## WHAT THE TASK ASKS
Your task is to copy the stretch of lines in the records below that begins with the line containing "Downvote Daniel Couto's reply" and ends with the line containing "Turn on the Mixed reality switch", exactly as written, with nothing added.

## ENTRIES PROVIDED
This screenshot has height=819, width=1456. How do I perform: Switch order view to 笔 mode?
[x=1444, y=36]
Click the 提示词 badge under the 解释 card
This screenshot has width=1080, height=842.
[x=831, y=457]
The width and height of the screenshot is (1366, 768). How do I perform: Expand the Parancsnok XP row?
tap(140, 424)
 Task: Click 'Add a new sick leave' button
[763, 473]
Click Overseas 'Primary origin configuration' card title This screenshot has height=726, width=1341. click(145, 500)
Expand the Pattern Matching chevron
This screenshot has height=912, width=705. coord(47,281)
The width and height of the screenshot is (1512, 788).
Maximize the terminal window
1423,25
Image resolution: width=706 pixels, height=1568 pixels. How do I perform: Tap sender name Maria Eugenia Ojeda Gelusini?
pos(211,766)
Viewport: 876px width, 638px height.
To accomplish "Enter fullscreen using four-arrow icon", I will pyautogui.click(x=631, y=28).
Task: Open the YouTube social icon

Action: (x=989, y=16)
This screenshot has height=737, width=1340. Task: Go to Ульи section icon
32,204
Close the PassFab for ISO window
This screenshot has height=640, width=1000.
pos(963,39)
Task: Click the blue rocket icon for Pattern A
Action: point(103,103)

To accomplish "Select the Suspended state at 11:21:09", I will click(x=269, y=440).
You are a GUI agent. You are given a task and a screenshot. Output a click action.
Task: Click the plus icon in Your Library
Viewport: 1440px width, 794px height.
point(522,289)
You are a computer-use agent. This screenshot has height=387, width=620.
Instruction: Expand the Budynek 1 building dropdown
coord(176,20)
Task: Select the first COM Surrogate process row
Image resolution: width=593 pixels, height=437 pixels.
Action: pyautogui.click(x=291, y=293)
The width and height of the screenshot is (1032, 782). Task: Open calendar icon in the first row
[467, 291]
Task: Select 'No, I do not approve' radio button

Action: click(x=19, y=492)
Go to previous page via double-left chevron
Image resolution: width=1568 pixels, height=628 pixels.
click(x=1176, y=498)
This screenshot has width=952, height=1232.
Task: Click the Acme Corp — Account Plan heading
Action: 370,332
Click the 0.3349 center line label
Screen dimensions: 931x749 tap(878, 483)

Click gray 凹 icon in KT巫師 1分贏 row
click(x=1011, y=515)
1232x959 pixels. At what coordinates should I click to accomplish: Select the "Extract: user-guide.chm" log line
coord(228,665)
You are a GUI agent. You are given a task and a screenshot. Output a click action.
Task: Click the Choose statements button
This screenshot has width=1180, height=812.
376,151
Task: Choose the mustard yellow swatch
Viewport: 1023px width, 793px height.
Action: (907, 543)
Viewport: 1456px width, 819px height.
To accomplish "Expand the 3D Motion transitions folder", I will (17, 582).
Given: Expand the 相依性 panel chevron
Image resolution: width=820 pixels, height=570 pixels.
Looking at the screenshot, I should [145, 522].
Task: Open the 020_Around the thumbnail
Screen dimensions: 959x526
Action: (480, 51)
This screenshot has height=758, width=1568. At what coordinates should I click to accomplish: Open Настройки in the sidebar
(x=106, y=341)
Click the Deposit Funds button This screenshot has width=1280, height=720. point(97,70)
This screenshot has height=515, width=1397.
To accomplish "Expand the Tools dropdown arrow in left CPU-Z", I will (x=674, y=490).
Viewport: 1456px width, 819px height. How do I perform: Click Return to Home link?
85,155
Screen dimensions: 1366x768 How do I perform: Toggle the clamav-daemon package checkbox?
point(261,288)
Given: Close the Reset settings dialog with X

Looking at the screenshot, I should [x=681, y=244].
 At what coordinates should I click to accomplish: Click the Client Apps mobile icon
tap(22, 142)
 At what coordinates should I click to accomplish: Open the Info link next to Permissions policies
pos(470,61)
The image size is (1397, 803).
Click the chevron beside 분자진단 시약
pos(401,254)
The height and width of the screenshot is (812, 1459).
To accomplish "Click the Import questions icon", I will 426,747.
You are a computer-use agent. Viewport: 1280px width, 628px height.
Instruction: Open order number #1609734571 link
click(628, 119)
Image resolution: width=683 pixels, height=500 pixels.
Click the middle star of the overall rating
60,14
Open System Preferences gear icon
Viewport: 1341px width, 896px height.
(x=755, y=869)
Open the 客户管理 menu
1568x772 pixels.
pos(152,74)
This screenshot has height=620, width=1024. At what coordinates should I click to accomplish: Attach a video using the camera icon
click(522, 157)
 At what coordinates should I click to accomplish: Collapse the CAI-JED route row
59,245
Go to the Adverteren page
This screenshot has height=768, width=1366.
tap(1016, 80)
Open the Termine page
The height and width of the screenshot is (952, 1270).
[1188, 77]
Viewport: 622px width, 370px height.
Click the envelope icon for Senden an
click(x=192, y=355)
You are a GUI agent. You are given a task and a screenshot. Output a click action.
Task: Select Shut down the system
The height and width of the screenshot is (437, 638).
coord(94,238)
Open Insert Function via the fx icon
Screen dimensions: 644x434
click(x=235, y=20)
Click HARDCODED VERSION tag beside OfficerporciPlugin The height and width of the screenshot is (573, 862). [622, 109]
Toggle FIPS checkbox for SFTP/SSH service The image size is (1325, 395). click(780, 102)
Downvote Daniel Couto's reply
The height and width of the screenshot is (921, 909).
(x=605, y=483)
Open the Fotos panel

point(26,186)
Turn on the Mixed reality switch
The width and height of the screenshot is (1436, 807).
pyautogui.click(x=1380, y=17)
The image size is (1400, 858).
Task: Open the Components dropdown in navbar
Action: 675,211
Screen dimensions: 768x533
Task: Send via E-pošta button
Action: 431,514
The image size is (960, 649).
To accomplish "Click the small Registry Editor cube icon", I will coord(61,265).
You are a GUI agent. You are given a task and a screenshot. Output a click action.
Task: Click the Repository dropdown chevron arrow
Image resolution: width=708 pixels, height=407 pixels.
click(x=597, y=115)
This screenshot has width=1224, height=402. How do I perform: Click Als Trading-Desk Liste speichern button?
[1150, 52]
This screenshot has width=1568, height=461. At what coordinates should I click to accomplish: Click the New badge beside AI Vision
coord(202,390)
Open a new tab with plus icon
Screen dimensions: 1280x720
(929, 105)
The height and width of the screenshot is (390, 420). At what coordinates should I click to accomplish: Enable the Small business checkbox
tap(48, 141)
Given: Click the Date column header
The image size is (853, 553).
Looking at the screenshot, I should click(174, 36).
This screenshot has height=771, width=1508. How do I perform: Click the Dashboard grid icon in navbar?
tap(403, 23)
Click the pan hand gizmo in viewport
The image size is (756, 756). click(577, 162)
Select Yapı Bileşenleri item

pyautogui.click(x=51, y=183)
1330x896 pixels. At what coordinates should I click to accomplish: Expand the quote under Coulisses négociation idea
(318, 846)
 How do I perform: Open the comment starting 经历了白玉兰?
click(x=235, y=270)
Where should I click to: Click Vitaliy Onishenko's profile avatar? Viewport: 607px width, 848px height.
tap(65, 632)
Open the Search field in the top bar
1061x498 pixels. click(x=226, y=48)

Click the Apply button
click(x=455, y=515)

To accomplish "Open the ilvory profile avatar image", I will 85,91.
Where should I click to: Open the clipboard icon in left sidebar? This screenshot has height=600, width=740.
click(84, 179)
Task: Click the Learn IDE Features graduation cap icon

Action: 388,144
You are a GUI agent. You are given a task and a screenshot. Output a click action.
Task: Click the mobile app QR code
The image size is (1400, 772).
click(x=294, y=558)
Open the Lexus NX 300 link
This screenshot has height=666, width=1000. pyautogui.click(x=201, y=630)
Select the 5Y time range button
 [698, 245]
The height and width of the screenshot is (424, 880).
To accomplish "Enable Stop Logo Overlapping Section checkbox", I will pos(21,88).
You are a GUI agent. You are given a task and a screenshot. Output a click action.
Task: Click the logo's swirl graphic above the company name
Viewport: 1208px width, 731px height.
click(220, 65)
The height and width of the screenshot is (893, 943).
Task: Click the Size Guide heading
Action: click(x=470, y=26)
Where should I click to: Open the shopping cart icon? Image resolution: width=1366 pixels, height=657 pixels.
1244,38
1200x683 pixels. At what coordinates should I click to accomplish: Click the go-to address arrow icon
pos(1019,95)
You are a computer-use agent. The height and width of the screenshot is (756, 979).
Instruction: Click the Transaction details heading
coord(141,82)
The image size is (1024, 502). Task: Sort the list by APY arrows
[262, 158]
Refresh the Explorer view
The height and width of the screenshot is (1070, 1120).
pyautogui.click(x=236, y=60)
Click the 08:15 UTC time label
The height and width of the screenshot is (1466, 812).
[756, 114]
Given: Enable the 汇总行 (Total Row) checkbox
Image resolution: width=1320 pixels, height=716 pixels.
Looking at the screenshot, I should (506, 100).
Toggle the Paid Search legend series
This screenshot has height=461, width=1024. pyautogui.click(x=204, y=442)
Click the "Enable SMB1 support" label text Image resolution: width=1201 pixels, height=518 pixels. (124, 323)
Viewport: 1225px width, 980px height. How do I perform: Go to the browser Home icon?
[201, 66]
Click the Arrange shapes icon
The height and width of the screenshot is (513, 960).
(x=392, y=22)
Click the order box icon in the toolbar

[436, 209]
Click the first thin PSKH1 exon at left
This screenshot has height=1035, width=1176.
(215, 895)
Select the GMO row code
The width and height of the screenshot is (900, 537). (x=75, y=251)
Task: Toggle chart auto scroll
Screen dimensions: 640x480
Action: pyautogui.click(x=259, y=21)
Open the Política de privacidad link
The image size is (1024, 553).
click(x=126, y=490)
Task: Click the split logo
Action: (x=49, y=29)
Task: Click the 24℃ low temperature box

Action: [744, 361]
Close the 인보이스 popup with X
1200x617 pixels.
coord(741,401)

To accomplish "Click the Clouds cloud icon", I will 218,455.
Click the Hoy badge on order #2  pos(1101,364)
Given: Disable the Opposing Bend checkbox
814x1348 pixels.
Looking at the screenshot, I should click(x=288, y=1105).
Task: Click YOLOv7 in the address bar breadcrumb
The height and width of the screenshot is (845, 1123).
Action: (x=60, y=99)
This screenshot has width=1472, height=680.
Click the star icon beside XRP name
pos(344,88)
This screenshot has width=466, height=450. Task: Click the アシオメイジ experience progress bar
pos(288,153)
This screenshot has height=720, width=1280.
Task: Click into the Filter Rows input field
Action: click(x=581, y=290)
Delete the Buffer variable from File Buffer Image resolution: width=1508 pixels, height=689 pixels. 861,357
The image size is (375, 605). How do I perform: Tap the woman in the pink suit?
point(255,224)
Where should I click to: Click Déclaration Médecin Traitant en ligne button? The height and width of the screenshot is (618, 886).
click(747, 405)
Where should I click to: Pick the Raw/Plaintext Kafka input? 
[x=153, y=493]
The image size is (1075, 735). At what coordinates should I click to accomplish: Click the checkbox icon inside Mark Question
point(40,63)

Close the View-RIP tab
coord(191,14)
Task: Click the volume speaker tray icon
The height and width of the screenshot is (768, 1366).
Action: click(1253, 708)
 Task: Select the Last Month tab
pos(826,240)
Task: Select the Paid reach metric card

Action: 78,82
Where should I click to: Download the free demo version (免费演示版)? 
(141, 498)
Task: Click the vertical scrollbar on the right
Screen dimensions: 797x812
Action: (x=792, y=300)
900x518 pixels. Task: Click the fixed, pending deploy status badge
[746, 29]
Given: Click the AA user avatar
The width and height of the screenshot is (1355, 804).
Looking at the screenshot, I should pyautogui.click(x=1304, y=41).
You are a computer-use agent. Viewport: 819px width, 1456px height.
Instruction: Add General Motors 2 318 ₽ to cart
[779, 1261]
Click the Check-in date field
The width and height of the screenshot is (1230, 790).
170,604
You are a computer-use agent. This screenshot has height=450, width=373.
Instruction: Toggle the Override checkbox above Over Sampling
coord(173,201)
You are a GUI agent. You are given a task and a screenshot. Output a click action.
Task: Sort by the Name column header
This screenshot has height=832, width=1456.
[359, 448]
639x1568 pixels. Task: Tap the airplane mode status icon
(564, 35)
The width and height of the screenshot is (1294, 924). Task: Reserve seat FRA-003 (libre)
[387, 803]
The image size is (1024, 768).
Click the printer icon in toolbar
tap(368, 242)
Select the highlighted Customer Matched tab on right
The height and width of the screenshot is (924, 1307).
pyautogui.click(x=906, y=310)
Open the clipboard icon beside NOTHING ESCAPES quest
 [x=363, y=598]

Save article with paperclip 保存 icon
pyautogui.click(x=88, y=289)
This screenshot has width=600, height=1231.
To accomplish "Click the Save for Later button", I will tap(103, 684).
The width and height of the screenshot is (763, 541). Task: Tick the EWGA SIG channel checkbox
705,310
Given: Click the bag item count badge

## TASK OUTPUT
Downvote Daniel Couto's reply
The height and width of the screenshot is (921, 909).
(x=605, y=483)
Open the Fotos panel

point(26,186)
Turn on the Mixed reality switch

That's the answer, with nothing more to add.